**Task goal**: Convert the lines of the records into a numbered list, starting at the line containing "Task: Tap the" and ending at the line containing "Click the X-shaped", both included. Include no other lines and leave out any blank ones.

**Data entries**:

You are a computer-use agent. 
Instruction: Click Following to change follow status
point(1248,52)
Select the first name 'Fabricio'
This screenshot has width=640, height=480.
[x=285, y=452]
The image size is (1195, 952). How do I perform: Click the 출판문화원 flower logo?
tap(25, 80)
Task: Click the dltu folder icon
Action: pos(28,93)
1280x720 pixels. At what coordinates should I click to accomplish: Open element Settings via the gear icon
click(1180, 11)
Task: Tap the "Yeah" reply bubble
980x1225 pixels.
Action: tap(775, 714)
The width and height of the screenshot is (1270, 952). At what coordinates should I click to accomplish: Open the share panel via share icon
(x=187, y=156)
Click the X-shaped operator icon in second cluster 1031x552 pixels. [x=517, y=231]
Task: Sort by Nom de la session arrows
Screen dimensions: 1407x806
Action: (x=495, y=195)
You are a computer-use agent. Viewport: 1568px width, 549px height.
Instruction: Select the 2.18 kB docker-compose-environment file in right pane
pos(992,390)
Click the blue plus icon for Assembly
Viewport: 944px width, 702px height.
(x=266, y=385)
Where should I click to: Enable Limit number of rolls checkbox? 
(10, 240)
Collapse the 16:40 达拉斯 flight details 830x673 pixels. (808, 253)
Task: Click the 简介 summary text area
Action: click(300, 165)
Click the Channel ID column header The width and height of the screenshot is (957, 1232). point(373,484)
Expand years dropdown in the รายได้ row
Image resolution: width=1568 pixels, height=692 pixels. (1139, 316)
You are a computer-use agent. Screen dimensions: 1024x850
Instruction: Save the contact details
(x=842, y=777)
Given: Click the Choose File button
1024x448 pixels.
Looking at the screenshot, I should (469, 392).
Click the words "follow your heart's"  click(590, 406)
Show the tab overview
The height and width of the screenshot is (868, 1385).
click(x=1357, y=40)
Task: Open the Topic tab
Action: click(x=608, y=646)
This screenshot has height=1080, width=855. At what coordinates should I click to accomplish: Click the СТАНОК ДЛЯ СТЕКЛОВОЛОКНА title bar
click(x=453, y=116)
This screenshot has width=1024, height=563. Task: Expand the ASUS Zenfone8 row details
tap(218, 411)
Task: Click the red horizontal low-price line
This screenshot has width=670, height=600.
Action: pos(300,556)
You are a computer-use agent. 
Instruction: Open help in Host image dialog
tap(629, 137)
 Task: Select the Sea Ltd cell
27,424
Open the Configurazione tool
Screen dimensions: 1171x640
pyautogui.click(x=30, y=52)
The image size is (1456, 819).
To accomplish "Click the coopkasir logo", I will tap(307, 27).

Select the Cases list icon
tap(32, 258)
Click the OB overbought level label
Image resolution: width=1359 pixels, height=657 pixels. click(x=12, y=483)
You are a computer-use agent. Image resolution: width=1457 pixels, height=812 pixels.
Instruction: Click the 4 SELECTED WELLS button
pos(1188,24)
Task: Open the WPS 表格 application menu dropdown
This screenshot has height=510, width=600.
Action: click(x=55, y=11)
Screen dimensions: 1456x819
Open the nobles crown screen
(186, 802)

**Answer to the task**:
1. Task: Tap the "Yeah" reply bubble
2. 980x1225 pixels.
3. Action: tap(775, 714)
4. The width and height of the screenshot is (1270, 952). At what coordinates should I click to accomplish: Open the share panel via share icon
5. (x=187, y=156)
6. Click the X-shaped operator icon in second cluster 1031x552 pixels. [x=517, y=231]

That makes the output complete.